Według tego eksperta, muzyka parodystyczna jest tym samym, co covery, remiksy czy produkty parodiujące. W przypadku produktów pochodnych, większość posiadaczy praw autorskich umieszcza je na białej liście pod warunkiem dzielenia się przychodami. Wielu artystów/zespołów stosujących surowe zasady wymaga 100% udziału w przychodach z wersji pochodnych. W przypadkach, gdy arbitralnie przejmują oni potencjał twórczy innych artystów, trudno będzie uniknąć ataku. Kanał YouTube musi zostać odwiedzony zaledwie 3 razy, aby natychmiast „wyparował”.
Odnosząc się do zamiaru raperów, aby przeznaczyć całość dochodów na wsparcie konta Wietnamskiego Frontu Ojczyzny, ekspert skomentował: „Przede wszystkim, wszystko zależy od tego, czy właściciel praw autorskich zgodzi się podzielić wygenerowanymi przychodami, czy nie. Strona, która tworzy zremiksowaną muzykę, ma dobre intencje, ale nie ma pewności, czy właściciel oryginalnego produktu tego chce. Wreszcie, jest to historia, którą należy aktywnie przedyskutować, aby znaleźć rozwiązanie dla efektu końcowego wygenerowanego produktu”.
Zanim powstała ta grupa raperów, wietnamska muzyka parodystyczna przeżywała okres rozkwitu za sprawą takich artystów jak Vanh Leg, Hau Hoang, Do Duy Nam i Trang TV. Parodie piosenek tej grupy artystów na zmianę dominowały na listach „najpopularniejszych” na YouTube, podążając przy tym tym samym schematem – czerpiąc inspirację z melodii innego hitu i przepisując nowe teksty, tworząc w humorystyczny sposób teledyski.

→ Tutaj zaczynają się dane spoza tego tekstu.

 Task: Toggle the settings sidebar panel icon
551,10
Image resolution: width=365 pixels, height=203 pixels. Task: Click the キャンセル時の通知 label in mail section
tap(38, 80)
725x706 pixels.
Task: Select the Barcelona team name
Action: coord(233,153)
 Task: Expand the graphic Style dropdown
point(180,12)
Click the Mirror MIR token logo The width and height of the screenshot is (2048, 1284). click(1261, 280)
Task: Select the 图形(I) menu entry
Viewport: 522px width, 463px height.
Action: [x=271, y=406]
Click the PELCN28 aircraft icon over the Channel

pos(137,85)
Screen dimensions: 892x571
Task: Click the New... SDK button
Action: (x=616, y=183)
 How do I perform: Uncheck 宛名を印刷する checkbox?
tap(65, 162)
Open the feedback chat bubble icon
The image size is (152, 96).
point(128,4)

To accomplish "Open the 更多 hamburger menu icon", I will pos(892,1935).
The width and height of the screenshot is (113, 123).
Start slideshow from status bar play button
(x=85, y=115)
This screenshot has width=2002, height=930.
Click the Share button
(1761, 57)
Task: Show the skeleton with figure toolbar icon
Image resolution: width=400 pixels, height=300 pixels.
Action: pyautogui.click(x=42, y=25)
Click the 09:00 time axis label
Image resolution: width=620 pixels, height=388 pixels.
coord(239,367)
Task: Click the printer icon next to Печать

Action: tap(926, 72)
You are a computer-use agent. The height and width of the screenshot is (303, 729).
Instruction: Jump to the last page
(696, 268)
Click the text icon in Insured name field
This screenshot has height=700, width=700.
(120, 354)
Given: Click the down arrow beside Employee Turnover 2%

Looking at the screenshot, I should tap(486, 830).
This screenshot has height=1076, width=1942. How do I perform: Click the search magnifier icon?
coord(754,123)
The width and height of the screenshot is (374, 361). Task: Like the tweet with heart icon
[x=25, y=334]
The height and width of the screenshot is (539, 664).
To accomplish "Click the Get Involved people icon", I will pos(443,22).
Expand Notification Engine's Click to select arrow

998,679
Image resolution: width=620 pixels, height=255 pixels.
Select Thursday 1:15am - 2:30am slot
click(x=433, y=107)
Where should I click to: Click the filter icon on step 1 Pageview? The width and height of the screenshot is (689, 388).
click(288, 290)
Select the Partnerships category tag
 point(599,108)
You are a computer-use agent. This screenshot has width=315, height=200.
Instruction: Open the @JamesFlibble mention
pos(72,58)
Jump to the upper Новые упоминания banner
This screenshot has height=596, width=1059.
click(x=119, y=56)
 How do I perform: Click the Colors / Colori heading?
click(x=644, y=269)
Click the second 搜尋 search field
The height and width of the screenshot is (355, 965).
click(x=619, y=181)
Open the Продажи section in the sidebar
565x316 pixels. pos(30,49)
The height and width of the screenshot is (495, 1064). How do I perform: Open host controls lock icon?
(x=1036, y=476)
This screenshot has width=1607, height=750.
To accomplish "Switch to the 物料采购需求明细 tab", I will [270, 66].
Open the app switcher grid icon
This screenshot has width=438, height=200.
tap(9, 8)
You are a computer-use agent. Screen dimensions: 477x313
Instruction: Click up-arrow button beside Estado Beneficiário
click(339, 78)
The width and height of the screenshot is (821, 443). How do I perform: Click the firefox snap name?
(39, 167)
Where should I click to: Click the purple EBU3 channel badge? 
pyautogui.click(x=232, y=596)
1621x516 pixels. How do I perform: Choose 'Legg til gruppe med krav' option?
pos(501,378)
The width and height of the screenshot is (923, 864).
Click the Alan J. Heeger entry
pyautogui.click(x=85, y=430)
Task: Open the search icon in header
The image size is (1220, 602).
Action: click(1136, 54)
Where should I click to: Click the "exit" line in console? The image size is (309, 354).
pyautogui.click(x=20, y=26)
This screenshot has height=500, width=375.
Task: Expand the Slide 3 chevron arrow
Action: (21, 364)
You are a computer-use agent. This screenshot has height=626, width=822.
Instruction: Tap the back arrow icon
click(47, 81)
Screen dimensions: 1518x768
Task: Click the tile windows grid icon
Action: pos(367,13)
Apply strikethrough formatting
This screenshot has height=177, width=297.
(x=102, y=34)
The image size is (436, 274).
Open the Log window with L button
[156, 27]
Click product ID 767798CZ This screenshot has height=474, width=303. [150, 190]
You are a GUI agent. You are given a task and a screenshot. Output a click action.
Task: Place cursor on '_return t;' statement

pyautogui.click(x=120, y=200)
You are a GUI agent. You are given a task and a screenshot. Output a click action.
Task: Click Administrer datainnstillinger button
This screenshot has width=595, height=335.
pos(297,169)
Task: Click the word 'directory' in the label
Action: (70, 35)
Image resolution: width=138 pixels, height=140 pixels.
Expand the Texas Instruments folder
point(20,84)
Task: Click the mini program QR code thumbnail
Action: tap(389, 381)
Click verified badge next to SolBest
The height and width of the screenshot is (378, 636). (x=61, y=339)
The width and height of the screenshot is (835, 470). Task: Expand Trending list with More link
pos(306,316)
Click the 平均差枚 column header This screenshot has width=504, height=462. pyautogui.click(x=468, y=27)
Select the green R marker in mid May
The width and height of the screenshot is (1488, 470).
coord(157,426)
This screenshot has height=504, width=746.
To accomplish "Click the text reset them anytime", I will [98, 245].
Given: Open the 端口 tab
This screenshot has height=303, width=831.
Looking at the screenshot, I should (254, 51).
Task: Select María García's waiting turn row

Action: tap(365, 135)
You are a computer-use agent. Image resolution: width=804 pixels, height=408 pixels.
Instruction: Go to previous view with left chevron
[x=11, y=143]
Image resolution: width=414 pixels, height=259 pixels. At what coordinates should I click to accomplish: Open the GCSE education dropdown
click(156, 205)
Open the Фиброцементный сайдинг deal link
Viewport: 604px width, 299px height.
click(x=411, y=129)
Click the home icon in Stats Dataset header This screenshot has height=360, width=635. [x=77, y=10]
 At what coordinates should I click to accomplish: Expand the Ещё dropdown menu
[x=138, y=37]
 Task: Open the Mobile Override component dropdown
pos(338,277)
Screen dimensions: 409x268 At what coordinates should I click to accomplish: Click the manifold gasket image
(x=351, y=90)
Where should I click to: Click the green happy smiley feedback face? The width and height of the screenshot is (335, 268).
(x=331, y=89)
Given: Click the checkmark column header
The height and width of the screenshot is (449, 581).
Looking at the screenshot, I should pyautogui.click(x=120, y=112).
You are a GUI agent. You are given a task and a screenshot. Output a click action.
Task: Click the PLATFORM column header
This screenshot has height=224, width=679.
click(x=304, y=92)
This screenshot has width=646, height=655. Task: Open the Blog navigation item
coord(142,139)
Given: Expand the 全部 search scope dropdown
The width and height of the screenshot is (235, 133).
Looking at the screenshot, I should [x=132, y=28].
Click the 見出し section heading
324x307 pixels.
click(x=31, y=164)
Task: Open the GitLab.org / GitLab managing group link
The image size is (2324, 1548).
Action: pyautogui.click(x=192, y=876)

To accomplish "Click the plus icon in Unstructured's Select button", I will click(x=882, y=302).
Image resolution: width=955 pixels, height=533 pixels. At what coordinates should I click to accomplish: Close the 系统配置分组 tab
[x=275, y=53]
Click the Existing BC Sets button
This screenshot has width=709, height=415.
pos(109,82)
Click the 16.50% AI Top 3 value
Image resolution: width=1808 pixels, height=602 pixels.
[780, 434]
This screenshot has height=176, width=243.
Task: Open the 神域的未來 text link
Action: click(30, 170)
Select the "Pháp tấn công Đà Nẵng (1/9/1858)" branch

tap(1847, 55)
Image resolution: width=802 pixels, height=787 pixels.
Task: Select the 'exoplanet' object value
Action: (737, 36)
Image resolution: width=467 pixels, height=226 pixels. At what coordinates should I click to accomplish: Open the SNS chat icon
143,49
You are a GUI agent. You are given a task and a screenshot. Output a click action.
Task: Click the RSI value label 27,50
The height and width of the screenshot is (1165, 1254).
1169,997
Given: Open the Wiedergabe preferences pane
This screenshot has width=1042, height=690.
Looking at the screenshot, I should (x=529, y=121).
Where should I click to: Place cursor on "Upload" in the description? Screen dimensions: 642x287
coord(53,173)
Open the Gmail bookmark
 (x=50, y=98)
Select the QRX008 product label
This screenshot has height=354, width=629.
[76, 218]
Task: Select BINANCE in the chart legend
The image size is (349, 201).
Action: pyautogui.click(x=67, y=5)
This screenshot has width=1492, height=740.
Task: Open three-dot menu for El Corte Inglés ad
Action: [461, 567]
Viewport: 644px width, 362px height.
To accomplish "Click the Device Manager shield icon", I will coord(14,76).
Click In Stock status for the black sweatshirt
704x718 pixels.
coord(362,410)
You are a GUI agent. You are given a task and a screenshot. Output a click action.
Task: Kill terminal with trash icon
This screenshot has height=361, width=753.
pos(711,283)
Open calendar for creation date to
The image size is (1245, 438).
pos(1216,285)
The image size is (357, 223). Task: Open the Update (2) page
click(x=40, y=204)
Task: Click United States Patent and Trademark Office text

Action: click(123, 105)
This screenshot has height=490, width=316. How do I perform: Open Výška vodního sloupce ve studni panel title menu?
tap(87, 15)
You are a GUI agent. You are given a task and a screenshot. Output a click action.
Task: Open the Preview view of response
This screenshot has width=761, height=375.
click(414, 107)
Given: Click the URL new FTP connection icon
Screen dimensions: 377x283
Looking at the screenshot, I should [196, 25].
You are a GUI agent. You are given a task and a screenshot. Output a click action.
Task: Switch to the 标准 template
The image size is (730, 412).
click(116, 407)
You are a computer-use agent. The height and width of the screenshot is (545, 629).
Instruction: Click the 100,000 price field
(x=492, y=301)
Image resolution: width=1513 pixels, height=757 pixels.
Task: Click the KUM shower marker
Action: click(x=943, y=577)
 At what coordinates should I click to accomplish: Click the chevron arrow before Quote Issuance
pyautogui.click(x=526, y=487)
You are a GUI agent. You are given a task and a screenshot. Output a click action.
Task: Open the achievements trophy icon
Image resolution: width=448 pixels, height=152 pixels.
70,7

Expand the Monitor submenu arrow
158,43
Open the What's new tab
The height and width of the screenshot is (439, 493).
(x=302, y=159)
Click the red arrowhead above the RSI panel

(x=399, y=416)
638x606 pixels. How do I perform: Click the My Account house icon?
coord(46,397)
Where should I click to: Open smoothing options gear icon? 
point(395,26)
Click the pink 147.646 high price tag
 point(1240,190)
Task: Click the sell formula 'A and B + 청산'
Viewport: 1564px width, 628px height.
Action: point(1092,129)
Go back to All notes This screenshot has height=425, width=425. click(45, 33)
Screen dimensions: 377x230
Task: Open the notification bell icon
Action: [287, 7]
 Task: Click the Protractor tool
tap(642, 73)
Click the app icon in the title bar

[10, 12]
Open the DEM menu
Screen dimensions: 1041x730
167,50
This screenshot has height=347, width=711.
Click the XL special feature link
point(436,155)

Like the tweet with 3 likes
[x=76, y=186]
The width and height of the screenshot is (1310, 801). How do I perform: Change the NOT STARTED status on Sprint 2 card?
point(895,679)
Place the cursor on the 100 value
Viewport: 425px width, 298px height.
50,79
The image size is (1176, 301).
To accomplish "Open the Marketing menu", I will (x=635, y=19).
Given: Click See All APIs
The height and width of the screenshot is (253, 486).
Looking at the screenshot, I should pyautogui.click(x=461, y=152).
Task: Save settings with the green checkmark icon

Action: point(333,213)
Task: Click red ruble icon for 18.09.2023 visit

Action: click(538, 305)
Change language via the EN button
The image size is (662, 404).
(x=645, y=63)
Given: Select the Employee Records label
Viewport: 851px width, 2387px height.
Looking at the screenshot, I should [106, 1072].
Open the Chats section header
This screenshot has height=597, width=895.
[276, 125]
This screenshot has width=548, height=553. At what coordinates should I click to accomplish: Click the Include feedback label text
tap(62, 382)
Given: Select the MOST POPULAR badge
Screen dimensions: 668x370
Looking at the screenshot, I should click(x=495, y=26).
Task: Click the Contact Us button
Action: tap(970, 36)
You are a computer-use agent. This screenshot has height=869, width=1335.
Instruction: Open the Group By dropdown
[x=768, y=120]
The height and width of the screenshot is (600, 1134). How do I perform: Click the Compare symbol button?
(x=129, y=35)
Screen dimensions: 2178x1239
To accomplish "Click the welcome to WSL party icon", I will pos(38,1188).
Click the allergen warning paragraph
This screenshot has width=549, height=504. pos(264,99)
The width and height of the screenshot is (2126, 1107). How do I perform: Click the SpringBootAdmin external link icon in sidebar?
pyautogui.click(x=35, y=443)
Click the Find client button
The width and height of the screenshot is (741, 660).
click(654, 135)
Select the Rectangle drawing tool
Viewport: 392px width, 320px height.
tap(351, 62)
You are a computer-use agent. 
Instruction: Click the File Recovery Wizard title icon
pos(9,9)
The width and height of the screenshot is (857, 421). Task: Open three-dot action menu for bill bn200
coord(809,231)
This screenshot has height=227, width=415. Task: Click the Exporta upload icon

Zjawisko muzyki parodiującej nie utrzymuje się długo na rynku. Największym problemem dla twórców parodii są nadal prawa autorskie do utworów i źródła dochodów. W przypadku parodii inspirowanych utworami innych artystów, większość przychodów nadal wraca do tego samego źródła. Jeśli artyści parodiują muzykę, wykorzystując nowe melodie, charakter parodii ulega zmniejszeniu i traci ona element przyciągający publiczność.
Muzyka wietnamska popadła kiedyś w okres chaosu, tracąc kontrolę nad parodiami, remiksami i coverami... Wraz z rozwojem rynku, powstały wytwórnie płytowe i jednostki dystrybucyjne, które ściśle śledzą i wspierają artystów. Obecnie wietnamscy artyści są wspierani w pozyskiwaniu najwyższych dochodów z muzyki pochodzącej z innych źródeł, pod warunkiem, że zawsze zachowują pełnię praw autorskich, zarządzają nią samodzielnie lub upoważniają niezależną jednostkę do jej kontroli.